Building the more advanced examples (companion binaries)

The source code of the above (simplistic) example is provided in the examples section of this project. Meanwhile, the examples provide an implementation for more advanced solvers. Namely, it provides an implementation for:

These are again compiled with cargo with the following command: cargo build --release --all-targets. Once the compilation completes, you will find the desired binaries at :

  • $project/target/release/examples/knapsack
  • $project/target/release/examples/max2sat
  • $project/target/release/examples/mcp
  • $project/target/release/examples/misp

If you have any question regarding the use of these programs, just to <program> -h and it should display an helpful message explaining you how to use it.

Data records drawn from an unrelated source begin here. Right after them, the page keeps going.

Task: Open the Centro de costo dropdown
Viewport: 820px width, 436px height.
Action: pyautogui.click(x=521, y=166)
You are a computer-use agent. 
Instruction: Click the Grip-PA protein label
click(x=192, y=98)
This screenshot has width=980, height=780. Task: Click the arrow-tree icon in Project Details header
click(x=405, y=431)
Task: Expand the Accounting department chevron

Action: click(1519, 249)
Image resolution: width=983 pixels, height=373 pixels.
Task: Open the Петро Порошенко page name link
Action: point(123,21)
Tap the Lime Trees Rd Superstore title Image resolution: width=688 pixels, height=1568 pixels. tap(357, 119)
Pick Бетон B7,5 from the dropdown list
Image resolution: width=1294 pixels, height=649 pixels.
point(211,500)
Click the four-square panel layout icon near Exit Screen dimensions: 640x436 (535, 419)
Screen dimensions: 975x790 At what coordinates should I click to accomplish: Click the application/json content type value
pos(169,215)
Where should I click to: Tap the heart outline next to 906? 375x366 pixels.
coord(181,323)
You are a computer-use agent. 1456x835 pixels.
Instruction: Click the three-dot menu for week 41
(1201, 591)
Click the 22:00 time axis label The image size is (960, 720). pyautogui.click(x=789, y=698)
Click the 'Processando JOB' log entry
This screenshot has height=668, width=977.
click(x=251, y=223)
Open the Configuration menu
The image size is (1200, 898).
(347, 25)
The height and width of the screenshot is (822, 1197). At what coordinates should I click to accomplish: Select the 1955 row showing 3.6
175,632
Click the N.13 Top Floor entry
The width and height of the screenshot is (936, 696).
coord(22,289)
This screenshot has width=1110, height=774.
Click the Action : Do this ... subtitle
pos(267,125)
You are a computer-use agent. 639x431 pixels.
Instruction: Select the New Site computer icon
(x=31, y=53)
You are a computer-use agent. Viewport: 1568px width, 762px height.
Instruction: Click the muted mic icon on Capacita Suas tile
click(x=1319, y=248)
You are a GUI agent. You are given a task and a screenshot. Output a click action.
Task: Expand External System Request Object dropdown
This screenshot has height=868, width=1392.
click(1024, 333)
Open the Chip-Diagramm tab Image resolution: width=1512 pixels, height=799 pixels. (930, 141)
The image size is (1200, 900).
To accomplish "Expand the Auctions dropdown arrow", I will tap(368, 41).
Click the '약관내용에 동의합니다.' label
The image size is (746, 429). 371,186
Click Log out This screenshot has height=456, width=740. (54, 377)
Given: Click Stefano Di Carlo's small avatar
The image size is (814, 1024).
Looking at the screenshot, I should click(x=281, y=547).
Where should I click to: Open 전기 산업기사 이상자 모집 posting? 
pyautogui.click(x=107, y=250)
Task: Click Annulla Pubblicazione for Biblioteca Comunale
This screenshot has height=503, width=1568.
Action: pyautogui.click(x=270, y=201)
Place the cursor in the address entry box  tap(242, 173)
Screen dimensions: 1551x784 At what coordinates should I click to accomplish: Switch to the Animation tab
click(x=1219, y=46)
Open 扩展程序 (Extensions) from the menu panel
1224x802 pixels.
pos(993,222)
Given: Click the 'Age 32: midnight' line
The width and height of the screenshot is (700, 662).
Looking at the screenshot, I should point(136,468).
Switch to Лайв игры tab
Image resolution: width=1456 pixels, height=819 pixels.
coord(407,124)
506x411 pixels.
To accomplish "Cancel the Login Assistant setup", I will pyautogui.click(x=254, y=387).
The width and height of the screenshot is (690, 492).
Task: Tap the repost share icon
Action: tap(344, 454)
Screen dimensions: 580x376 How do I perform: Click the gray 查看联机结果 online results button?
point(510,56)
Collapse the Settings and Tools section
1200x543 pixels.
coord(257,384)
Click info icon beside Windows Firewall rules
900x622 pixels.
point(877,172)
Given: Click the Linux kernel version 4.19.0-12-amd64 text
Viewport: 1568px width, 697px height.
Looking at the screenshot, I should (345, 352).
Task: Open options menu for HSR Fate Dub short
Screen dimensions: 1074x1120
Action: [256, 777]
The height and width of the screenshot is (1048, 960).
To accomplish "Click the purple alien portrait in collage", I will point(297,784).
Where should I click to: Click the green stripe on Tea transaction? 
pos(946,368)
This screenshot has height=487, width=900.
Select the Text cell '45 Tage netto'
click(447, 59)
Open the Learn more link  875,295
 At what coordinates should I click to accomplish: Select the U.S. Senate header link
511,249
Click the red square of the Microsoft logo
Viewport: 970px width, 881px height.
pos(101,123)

The implementation of MISP, MAX2SAT and MCP correspond to the formulation and relaxation proposed by Bergman et al.

Citing DDO

If you use DDO, or find it useful for your purpose (research, teaching, business, ...) please cite:

    author       = {Xavier Gillard, Pierre Schaus, Vianney Coppé},
    title        = {Ddo, a generic and efficient framework for MDD-based optimization},
    howpublished = {IJCAI-20},
    year         = {2020},
    note         = {Available from \url{https://github.com/xgillard/ddo}},


  • Version 0.3.0 adds a cutoff mechanism which may force the solver to stop trying to prove the optimum. Some return types have been adapted to take that possibility into account.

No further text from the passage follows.